Cette synthèse commence avec ce chiffre : 37,2 millions de logements ordinaires ont été recensés en France, en janvier 2021. Dans ce parc, 56 % sont des logements individuels, 82 % des résidences principales (30,4 millions, mais moins que le pic de 83,9 % atteint en 2005), 10 % des résidences secondaires, et 8 % des logements vacants. La croissance est en légère décélération depuis 2007, passant de +1,28 % en 2007 à +0,74 % en 2020.
« Cet accroissement est alimenté par le parc des logements collectifs, qui représente 44 % des logements ordinaires en France, et qui connait une progression plus rapide que celle des logements individuels (+ 1,08 % sur l’année 2020, contre + 0,47 %) », précise le document du SDES, rattaché au ministère de la Transition écologique.
Côté logements non-ordinaires (maisons de retraite, résidences étudiantes, casernes, prisons...), les chiffres remontent à 2018, où 1,6 million de personnes étaient concernés. Le taux de vacance, calculé début 2021, était de 8,3 %, avec 3,1 millions de logements concernés en France (hors Mayotte).

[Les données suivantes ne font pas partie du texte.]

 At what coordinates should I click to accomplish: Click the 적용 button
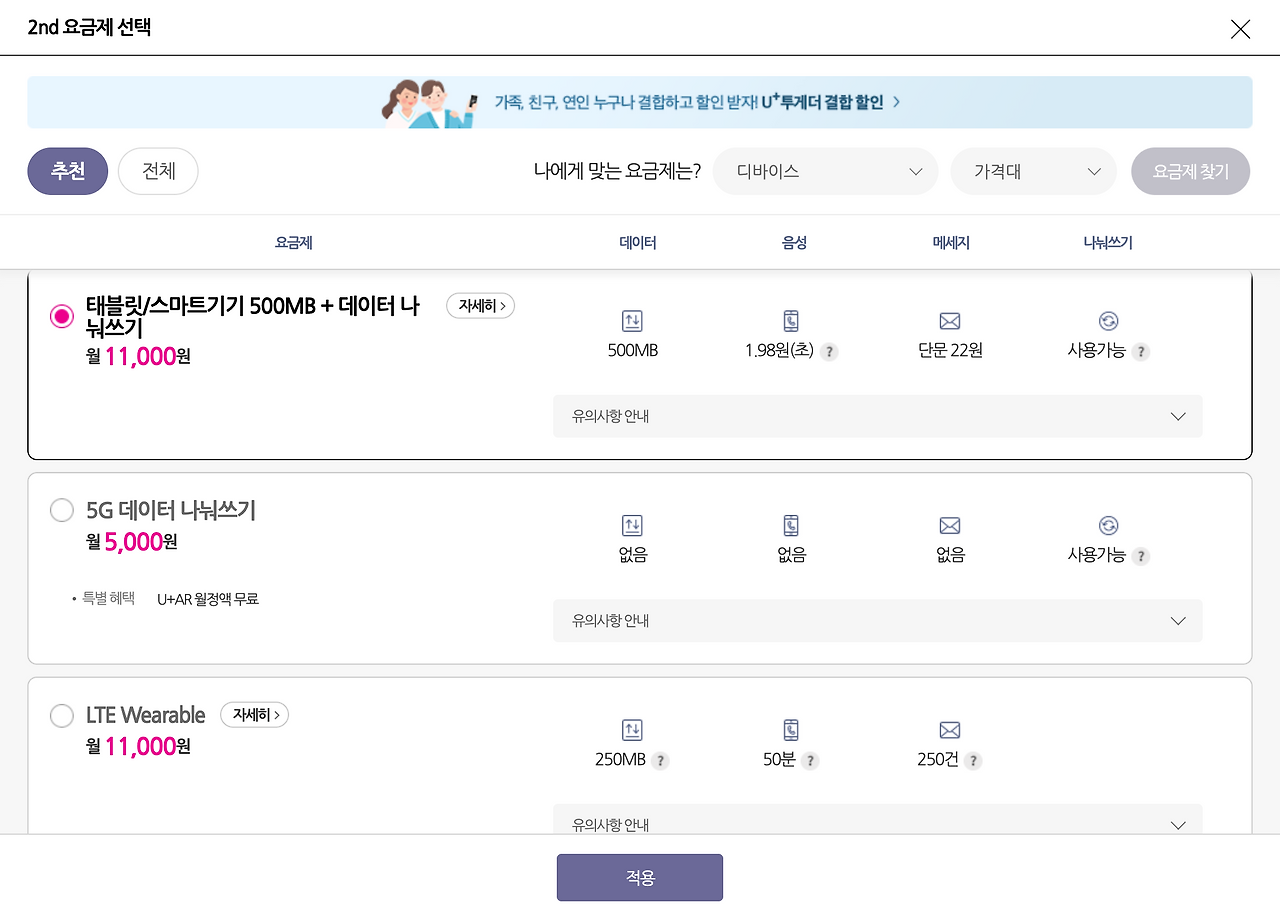640,877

Plus de la moitié des ménages propriétaires de leur résidence principale
En 2021, 57,7 % (17,6 millions des ménages) étaient propriétaires de leur résidence principale. La plupart étaient en moyenne âgés de 60 ans et disposaient de revenus imposables par unité de consommation supérieurs de 18 % à la moyenne de l’ensemble des ménages (en moyenne 26 300 euros bruts, contre 22 300 euros). 79 % des propriétaires occupaient une maison, avec une moyenne de 100 m2 et un nombre de 4 pièces voire plus.
« Les propriétaires occupants sont surreprésentés hors des agglomérations (78 % des ménages habitant une commune rurale sont des propriétaires occupants, contre 50 % en agglomération). Avec 72 %, la Vendée est le département où la part des propriétaires occupants est la plus élevée », note le SDES.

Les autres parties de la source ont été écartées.